First version (1891–92)
Diana was commissioned by architect Stanford White as a weather vane for the tower of Madison Square Garden, a theater-and-dining complex at 26th Street and Madison Avenue in Manhattan. He talked his friend Saint-Gaudens into creating it at no charge, and picked up the cost of materials. Model Julia "Dudie" Baird posed for the body of the statue. Its face is that of Davida Johnson Clark, Saint-Gaudens's long-time model and mother of his illegitimate son Louis.

The first version – built by the W. H. Mullins Manufacturing Company in Salem, Ohio – was  tall and weighed . Saint-Gaudens's design specified that the figure appear to delicately balance on its left toe atop a ball. However, the Ohio metal shop was unable to pass the rotating rod through the toe, so the design was altered and the figure instead was poised (less-gracefully) on its heel.

Diana was unveiled atop Madison Square Garden's tower on September 29, 1891. The 304-foot (92.66 m) building had been completed a year earlier, and was the second-tallest in New York City. But the addition of the statue made it the city's tallest, by 13 feet (3.96 m). The figure's billowing copper foulard (scarf) was intended to catch the wind, but the statue did not rotate smoothly because of its weight. Dianas nudity offended moral crusader Anthony Comstock and his New York Society for the Suppression of Vice. To placate Comstock and to increase the likelihood of its catching the wind, Saint-Gaudens draped the figure in cloth, but the cloth blew away.
 
Soon after installation, both White and Saint-Gaudens concluded that the figure was too large for the building, and decided to create a smaller, lighter replacement. Following less than a year atop the tower, the statue was removed and shipped to Chicago to be exhibited at the 1893 World's Columbian Exposition. New Yorker W. T. Henderson wrote a tongue-in-cheek poetic tribute – "Diana Off the Tower" – a play on both the statue's name and situation.

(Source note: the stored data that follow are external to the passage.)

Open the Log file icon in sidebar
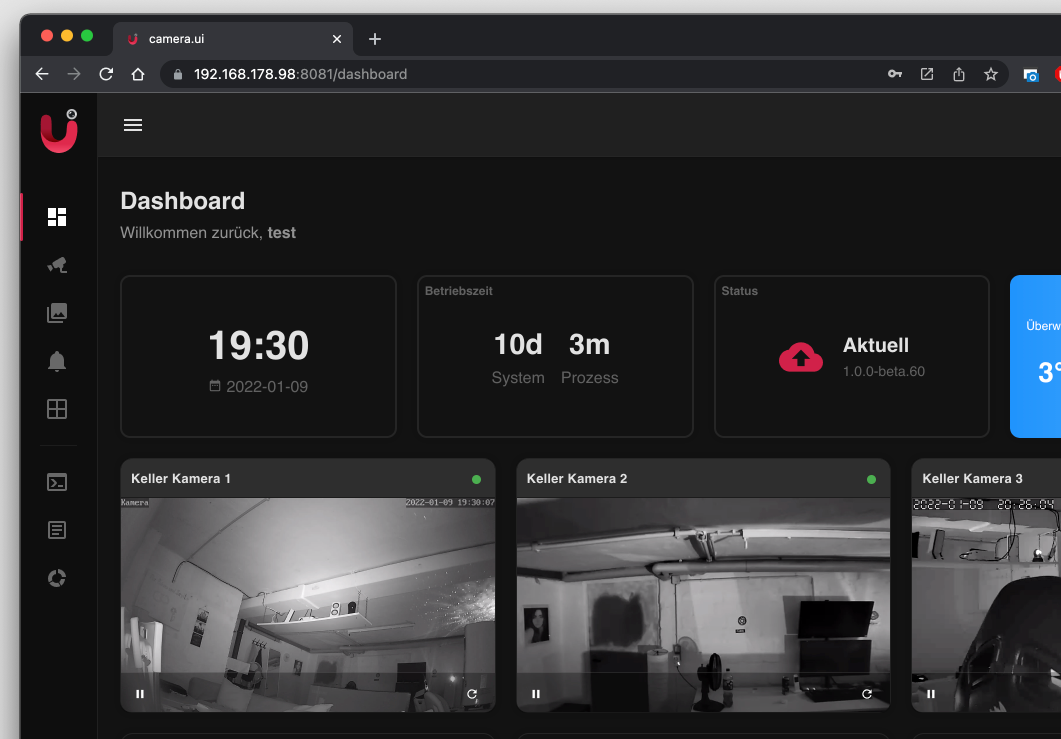The image size is (1061, 739). 57,530
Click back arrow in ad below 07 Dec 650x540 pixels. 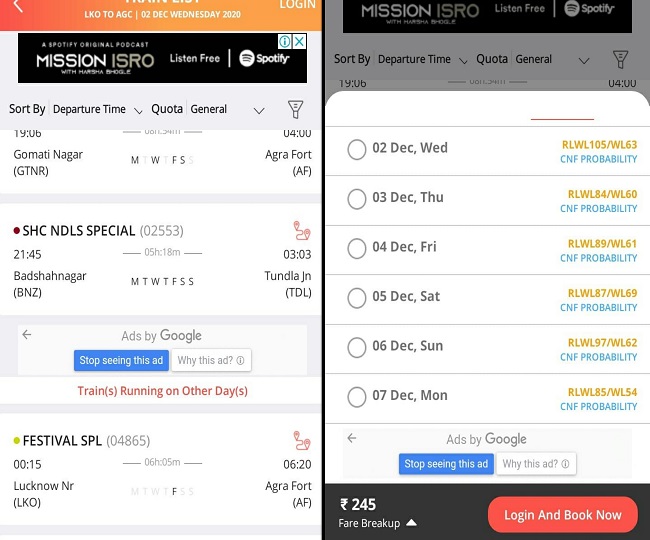tap(351, 439)
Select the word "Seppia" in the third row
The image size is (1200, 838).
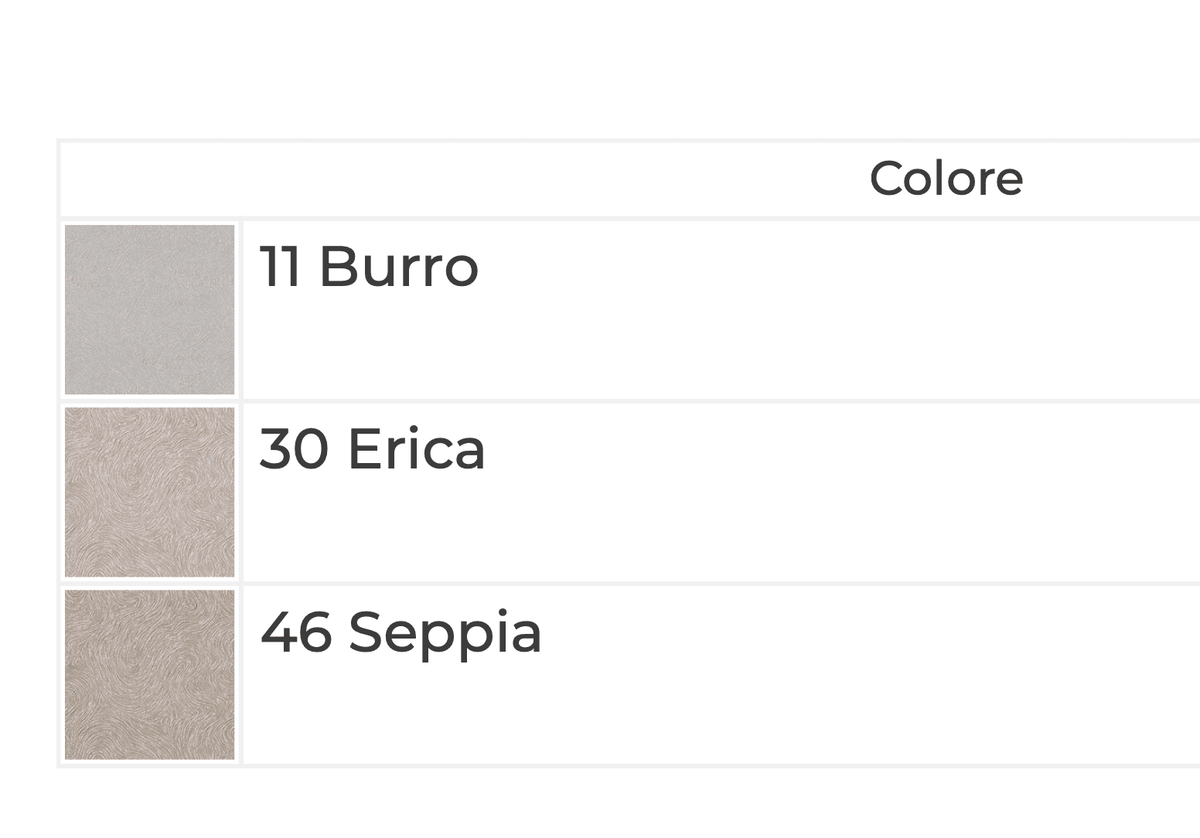pyautogui.click(x=445, y=635)
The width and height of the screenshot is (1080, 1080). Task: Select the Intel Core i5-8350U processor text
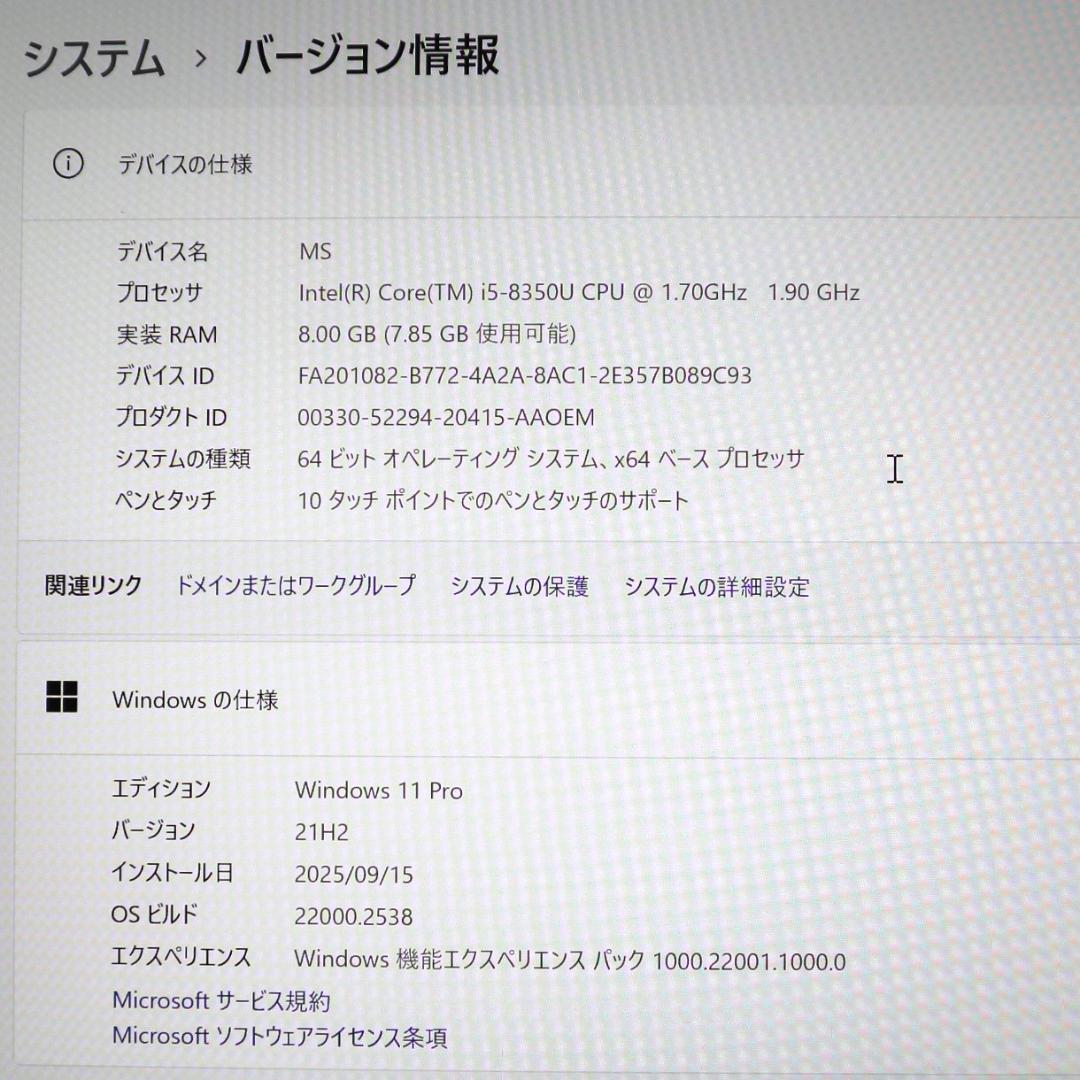pyautogui.click(x=580, y=293)
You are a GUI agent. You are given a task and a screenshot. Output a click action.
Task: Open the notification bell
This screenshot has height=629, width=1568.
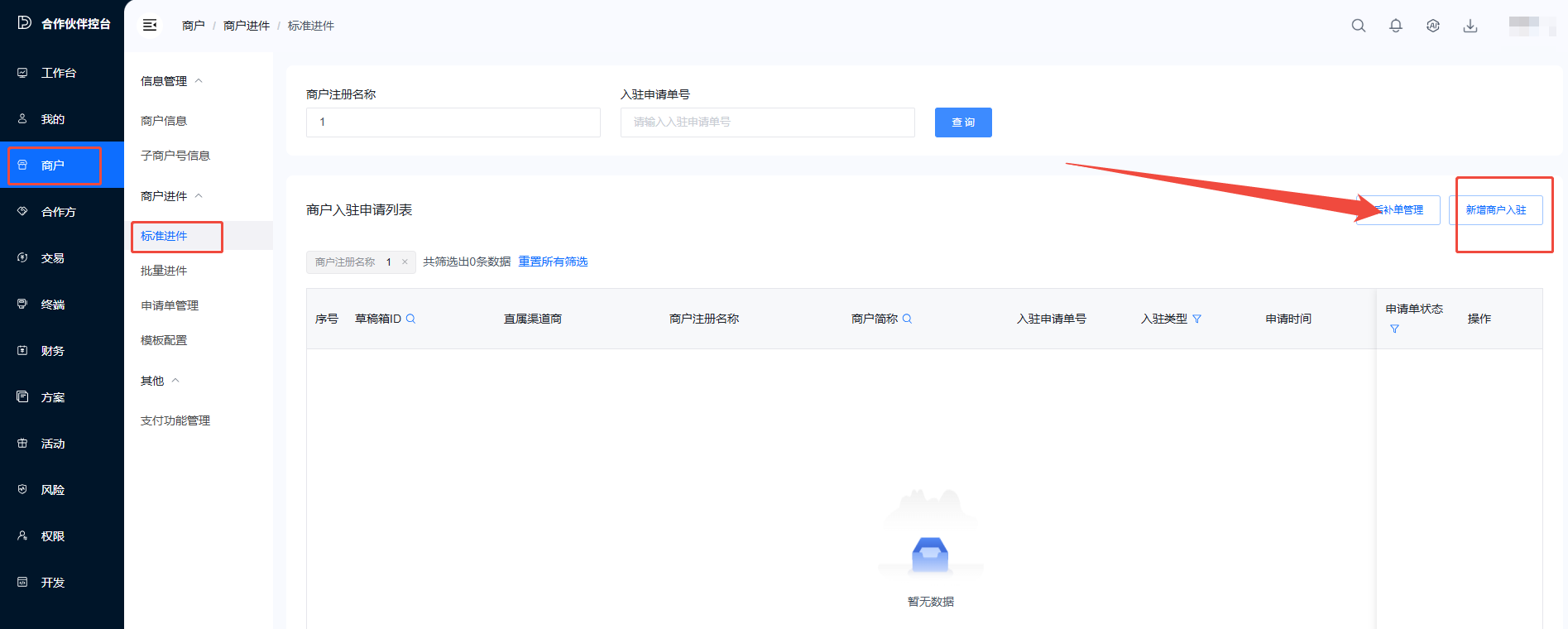(x=1395, y=26)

Saint-Gaudens served as head of the Chicago exposition's sculpture committee. His initial plan had been to place Diana atop the Women's Pavilion, but the city's Women's Christian Temperance Union protested and insisted that the controversial nude figure be clothed. Instead, it was placed atop the Agricultural Building.

The original Diana does not survive. In June 1894, eight months after the exposition's closing, a major fire tore through its buildings. The lower half of the statue was destroyed; the upper half survived the fire, but was later lost or discarded.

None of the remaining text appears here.